**SELECTED EXTRACT:**
** START **

WIP - Started working towards MultiDiffusion batching.

2024-08-30 20:32:17 +00:00 · 2024-06-18 14:35:41 -04:00 · 2024-06-18 14:35:41 -04:00 · 6bcf48aa37
commit 6bcf48aa37
parent b1bb1511fe
1 changed files with 87 additions and 20 deletions
--- a/invokeai/backend/stable_diffusion/multi_diffusion_pipeline.py
+++ b/invokeai/backend/stable_diffusion/multi_diffusion_pipeline.py
@ -15,6 +15,10 @@ from invokeai.backend.stable_diffusion.diffusers_pipeline import (
 from invokeai.backend.stable_diffusion.diffusion.conditioning_data import TextConditioningData
 from invokeai.backend.tiles.utils import TBLR
 # The maximum number of regions with compatible sizes that will be batched together.
 # Larger batch sizes improve speed, but require more device memory.
 MAX_REGION_BATCH_SIZE = 4
@dataclass
 class MultiDiffusionRegionConditioning:
@ -27,6 +31,38 @@ class MultiDiffusionRegionConditioning:
 class MultiDiffusionPipeline(StableDiffusionGeneratorPipeline):
    """A Stable Diffusion pipeline that uses Multi-Diffusion (https://arxiv.org/pdf/2302.08113) for denoising."""
    def _split_into_region_batches(
        self, multi_diffusion_conditioning: list[MultiDiffusionRegionConditioning]
    ) -> list[list[MultiDiffusionRegionConditioning]]:
        # Group the regions by shape. Only regions with the same shape can be batched together.
        conditioning_by_shape: dict[tuple[int, int], list[MultiDiffusionRegionConditioning]] = {}
        for region_conditioning in multi_diffusion_conditioning:
            shape_hw = (
                region_conditioning.region.bottom - region_conditioning.region.top,
                region_conditioning.region.right - region_conditioning.region.left,
            )
            # In python, a tuple of hashable objects is hashable, so can be used as a key in a dict.
            if shape_hw not in conditioning_by_shape:
                conditioning_by_shape[shape_hw] = []
            conditioning_by_shape[shape_hw].append(region_conditioning)

** END **

Records of target positions
** START **

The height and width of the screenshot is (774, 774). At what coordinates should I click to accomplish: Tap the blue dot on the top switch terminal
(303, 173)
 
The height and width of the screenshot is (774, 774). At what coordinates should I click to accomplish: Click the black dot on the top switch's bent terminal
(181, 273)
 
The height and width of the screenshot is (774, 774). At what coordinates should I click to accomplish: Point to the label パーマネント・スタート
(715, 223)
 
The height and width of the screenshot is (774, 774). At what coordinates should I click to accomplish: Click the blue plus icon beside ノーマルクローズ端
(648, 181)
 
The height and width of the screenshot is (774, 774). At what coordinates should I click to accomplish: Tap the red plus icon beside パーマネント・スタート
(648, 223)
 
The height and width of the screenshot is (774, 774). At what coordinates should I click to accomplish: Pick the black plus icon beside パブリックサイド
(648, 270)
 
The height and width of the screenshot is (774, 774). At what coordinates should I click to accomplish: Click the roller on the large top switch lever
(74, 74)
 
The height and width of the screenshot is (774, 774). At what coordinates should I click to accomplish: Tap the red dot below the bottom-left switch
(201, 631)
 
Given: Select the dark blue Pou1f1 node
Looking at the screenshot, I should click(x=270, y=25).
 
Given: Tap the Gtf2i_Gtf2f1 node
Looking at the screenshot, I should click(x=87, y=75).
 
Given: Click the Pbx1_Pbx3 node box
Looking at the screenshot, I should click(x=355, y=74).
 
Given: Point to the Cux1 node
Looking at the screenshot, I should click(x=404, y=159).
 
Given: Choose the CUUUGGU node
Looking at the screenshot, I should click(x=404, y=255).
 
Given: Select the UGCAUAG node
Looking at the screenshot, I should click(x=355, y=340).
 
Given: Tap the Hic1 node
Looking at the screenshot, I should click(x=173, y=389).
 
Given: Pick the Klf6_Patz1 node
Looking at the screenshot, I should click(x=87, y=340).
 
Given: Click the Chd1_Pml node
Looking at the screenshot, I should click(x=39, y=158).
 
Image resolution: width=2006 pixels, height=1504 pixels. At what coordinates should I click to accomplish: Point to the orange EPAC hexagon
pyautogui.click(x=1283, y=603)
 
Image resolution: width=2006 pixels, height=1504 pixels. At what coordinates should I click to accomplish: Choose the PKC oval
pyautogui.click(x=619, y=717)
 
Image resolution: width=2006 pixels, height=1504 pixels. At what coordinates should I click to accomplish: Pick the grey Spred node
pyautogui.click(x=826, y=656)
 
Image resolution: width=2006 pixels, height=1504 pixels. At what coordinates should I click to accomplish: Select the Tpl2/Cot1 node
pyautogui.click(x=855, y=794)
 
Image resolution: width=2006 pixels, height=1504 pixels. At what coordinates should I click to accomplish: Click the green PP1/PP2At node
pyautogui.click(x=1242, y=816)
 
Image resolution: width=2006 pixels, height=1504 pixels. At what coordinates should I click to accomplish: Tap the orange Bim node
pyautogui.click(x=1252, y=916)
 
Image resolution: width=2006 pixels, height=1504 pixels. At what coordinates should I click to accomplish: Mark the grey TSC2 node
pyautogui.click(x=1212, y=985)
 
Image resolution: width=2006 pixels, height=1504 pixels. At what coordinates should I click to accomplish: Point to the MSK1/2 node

** END **

**DIRECTIONS:**
1. Reproduce the stretch of the commit diff from "if shape_hw not" through "conditioning_by_shape[shape_hw].append(region_conditioning)".
2. Recast the records as a numbered list, leaving out blank lines, for the stretch from the line containing "grey TSC2 node" through the end of the records.
The records are unrelated to the commit diff.

**THE ANSWERS:**
1.
if shape_hw not in conditioning_by_shape:
                conditioning_by_shape[shape_hw] = []
            conditioning_by_shape[shape_hw].append(region_conditioning)

2.
1. Image resolution: width=2006 pixels, height=1504 pixels. At what coordinates should I click to accomplish: Mark the grey TSC2 node
2. pyautogui.click(x=1212, y=985)
3. Image resolution: width=2006 pixels, height=1504 pixels. At what coordinates should I click to accomplish: Point to the MSK1/2 node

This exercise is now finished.